**Description of the task:**
Keep the wording of every entry intact in your copy, and omit the pictures.

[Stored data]
▬▬▬▬▬▬

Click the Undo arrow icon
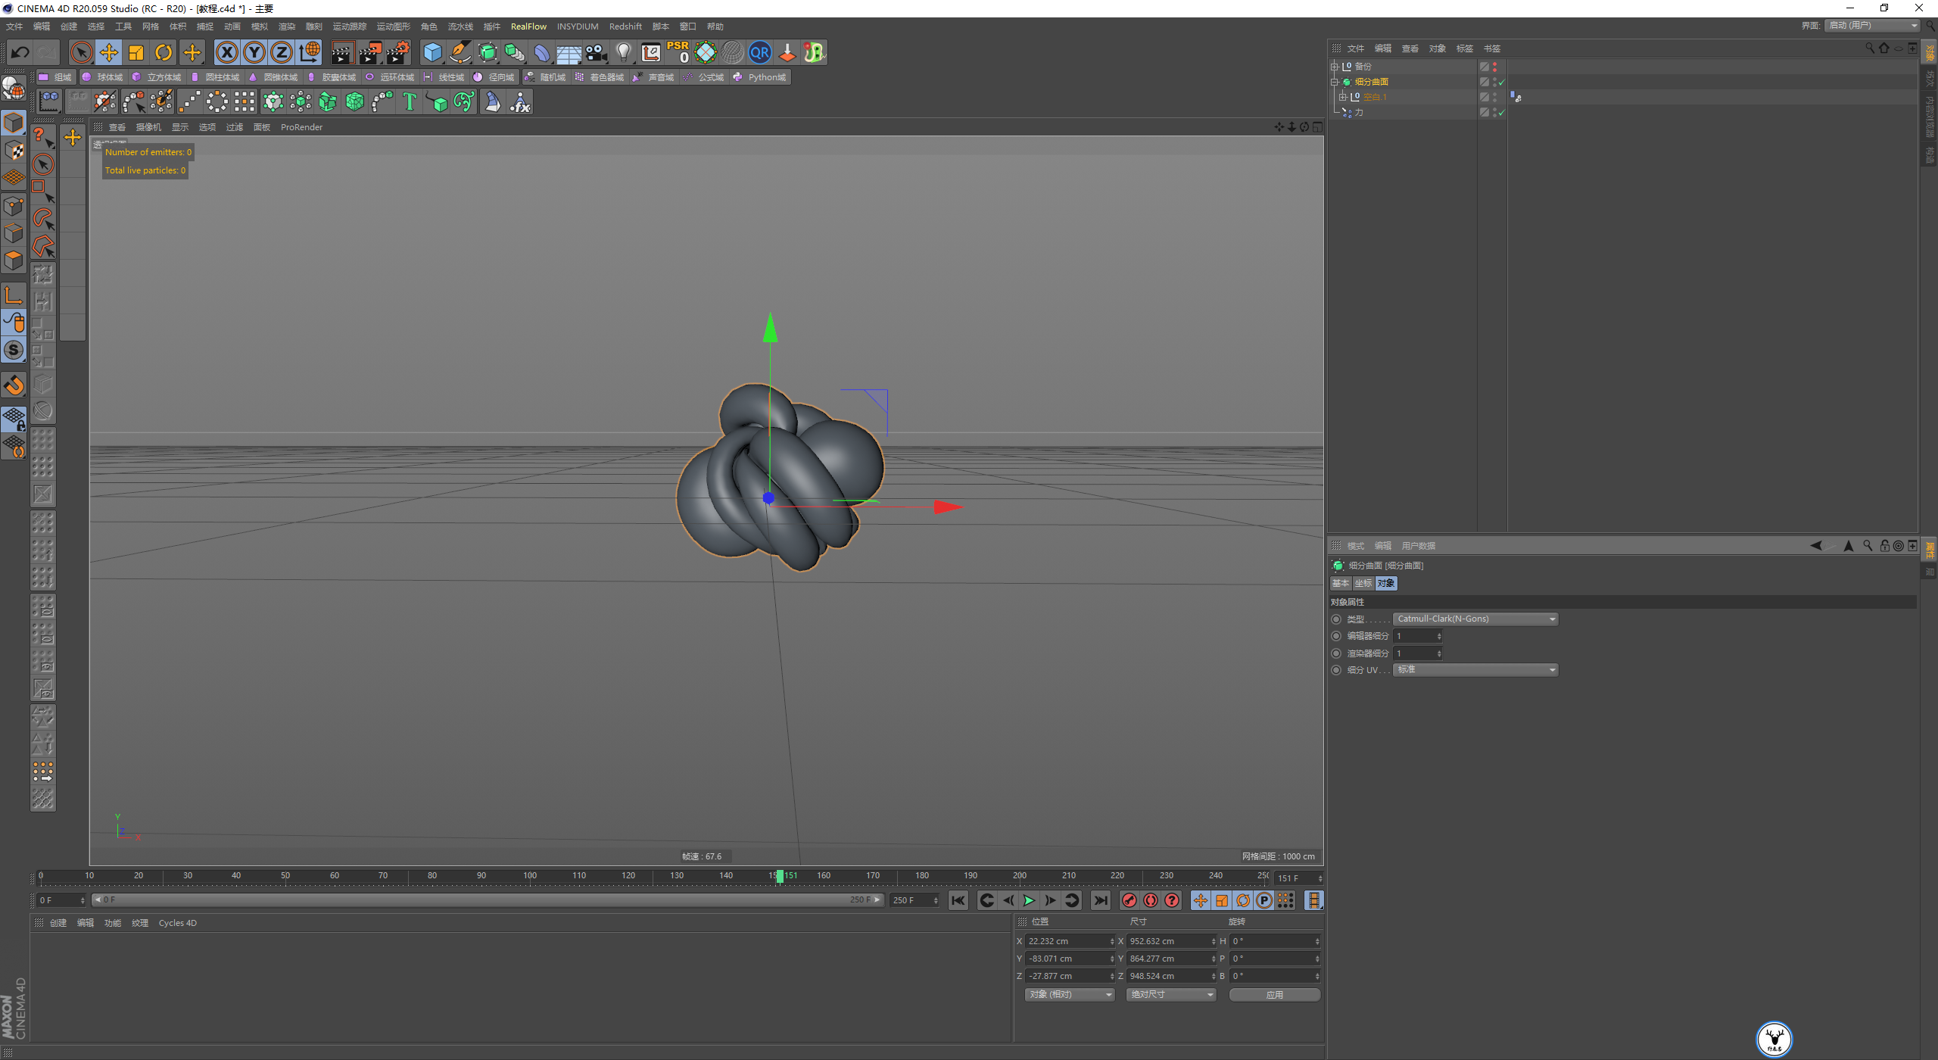 pyautogui.click(x=20, y=52)
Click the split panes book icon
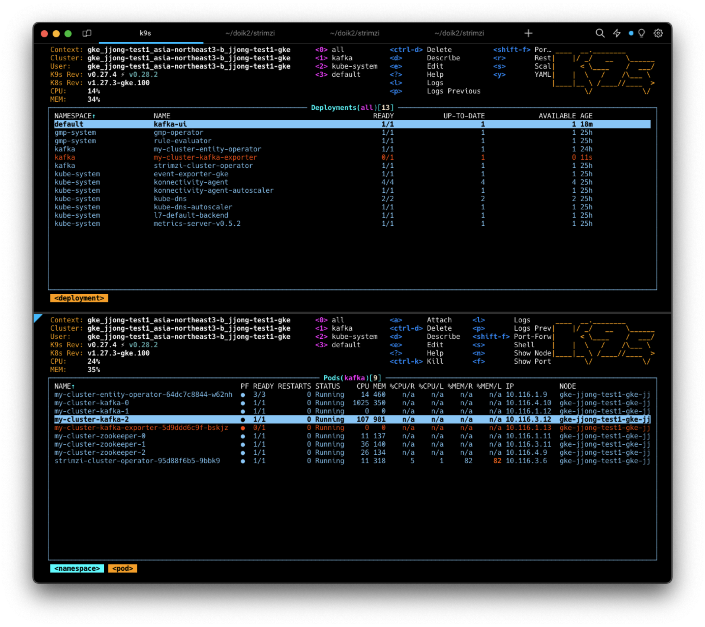705x627 pixels. [87, 33]
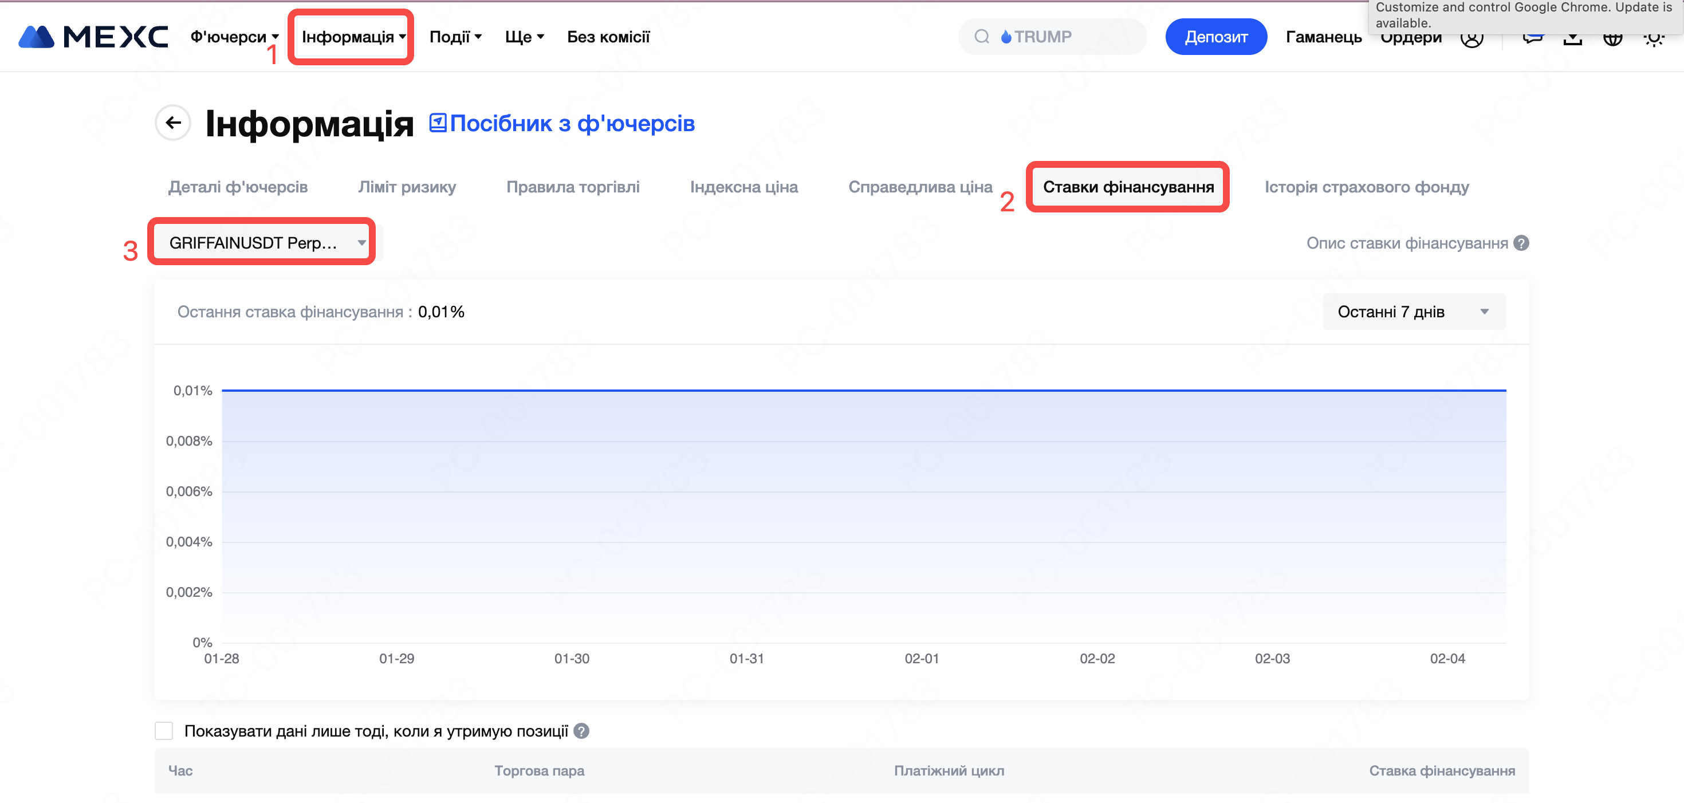
Task: Select the Індексна ціна tab
Action: (744, 187)
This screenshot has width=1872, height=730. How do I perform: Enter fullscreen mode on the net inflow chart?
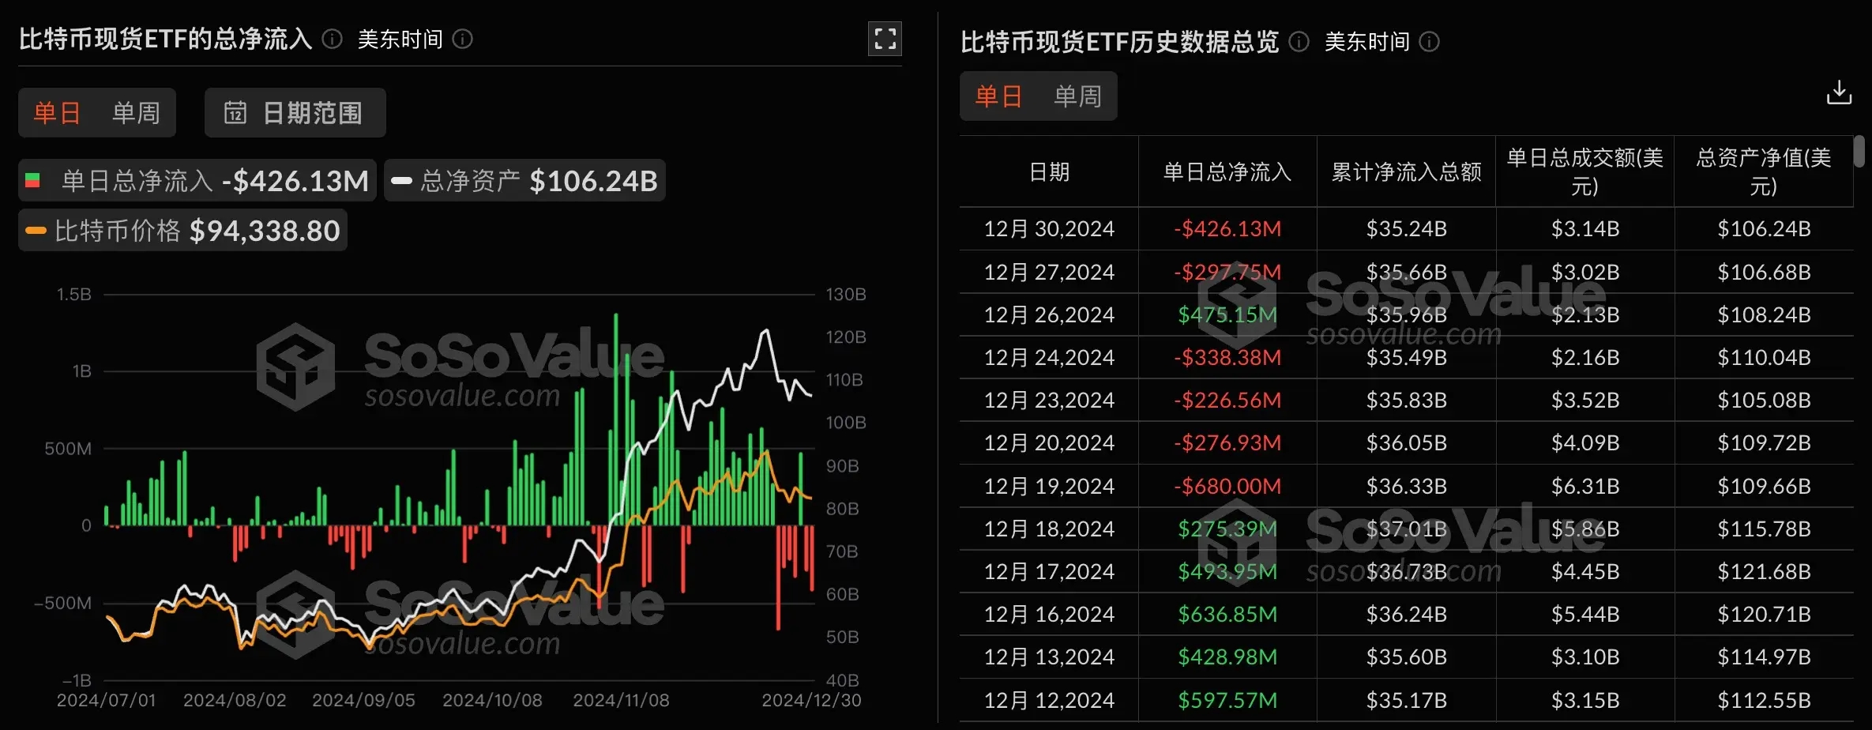point(885,37)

▬▬▬▬▬▬

**Your solution:**
Click the Undo arrow icon
 pyautogui.click(x=20, y=52)
Click the split panes book icon
705x627 pixels. [87, 33]
Task: Select the Індексна ціна tab
Action: (744, 187)
This screenshot has width=1872, height=730. How do I perform: Enter fullscreen mode on the net inflow chart?
point(885,37)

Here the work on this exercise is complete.